If you need to monitor the growth of a book in Booki you can see the entire book on one page by adding ‘/_full’ to the end of the URL of the book. For example you can look at his book in ‘read only mode’ :

http://www.booki.cc/betahaus-ein-coworking-handbuch/

and compare it to this :

http://www.booki.cc/betahaus-ein-coworking-handbuch/_full/

betahaus Book Sprint

Posted in Book Sprints on November 18th, 2010 by adam – Comments Off

betahaus (http://www.betahaus.de) is a co-working space first established in Berlin and now also existing in Hamburg and soon a few other cities in Germany (and perhaps the world). Today a group of the founders and active participants met in Berlin to begin writing a book on setting up a co-working space with a special emphasis on how betahaus does it. The book is being written in German but translations will soon follow.

The Book Sprint group spent 3 hours (facilitated by me – Adam Hyde) creating the outline for the book in Booki (http://www.booki.cc/betahaus-ein-coworking-handbuch/) and they are now writing the book over the next 3 days. The first steps in the process was to first write all the ideas on what the book should be on sticky notes, group them on a wall, organise them, and then create a table of contents in Booki that reflected that structure.

All content is created under the open content license CC BY-SA 3.0 (http://creativecommons.org/licenses/by-sa/3.0/de/).

Vote for Booki!

Posted in Uncategorized on November 15th, 2010 by adam – Comments Off

Vote for Booki in the Open Web Awards! Booki is in the final of the Open Web Awards We are 1 of 3 projects and if we win we get 5000 euro which we will use to do a code sprint on a tropical island somewhere ;)
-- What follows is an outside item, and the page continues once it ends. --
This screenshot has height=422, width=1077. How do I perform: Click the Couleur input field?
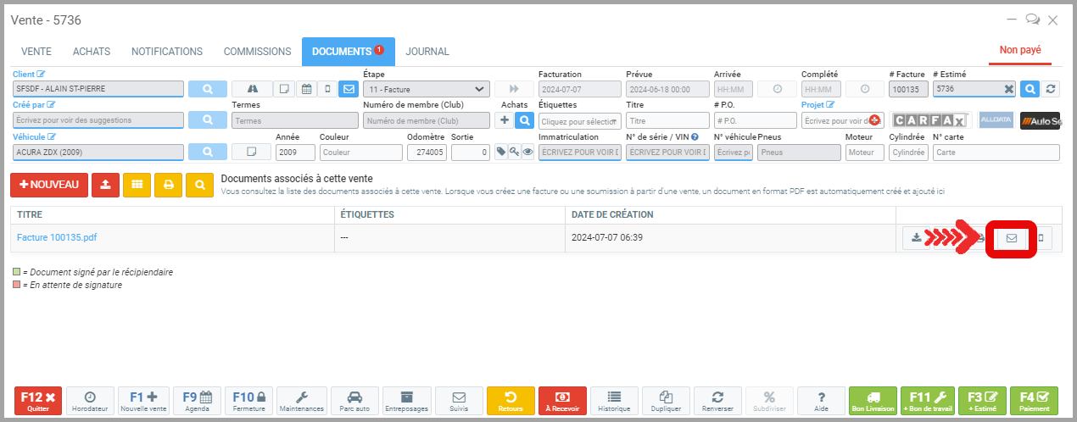[360, 153]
please please please register :

http://www.drumbeat.org/user/register

and vote for us:

http://www.drumbeat.org/project/open-web-publishing

and pass this around!!!!  :)

Booki Mobile takes to the road

Posted in BookiMobile on November 15th, 2010 by adam – Comments Off

Last week the new Booki Mobile took to the road. Its a van that has everything inside to produce books, a mobile book production lab and powered by Booki!

Booki Mobile in Barcelona

The van is a VW T4 and has the following equipment:

Fastback 15XS Binder
Ideal electric paper guillotine
Samsung 2851 ND duplex black and white laser printer + ink
IP4000 color inkjet
Heaps of paper (A4)
Card for covers
Scissors, rulers, paper knifes, cutting boards etc
Power cables, extension boards etc

With all this you can make books!

The idea is based on the Internet Archives Book Mobile. We pretty much stole the idea from them (we asked first ;) and loaded the van with everything needed to make books and drove it on its first outing 2000km from Berlin to Barcelona. It was a long haul.
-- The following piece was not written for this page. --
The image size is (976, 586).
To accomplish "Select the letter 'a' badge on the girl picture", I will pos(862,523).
The process of making the books takes some time to refine but we learned a tremendous amount. In short the process runs like this:

  1. create a book in Booki (we used existing books)
  2. output a5 book formatted PDF from Booki
  3. print the PDF as a ‘booklet’ using the duplex (for double sided printing) printer
  4. cut the book to size using the paper cutter
  5. bind the spine using the Fastback 15XS
  6. print the cover
  7. work out where to crease the spine to wrap nicely around the contents
  8. add the cover to the contents (it adheres with the binding spines we use for the fastback)
  9. trim the book nice and tight with the cutter

Thats it! Once printed the procedure takes about 5 minutes and the total cost for a 100 page book is less than a euro. The books look great!

Freshly cut book

The Booki Mobile is designed to take book production to the world. With booki and the equipment its possible to go to schools, events, festivals, streets and make free books…

Booki User Guide

We will document more of this shortly in the blog and talk more about the Booki Mobile and the process of producing books. We will also work on Booki to help the production of books using home or office duplex printers.

The Booki Mobile is sponsored by Organisation Internationale de la Francophonie, Mozilla, iCommons, CiviCRM and the Internet Archive. Many thanks to these organisations for making this possible.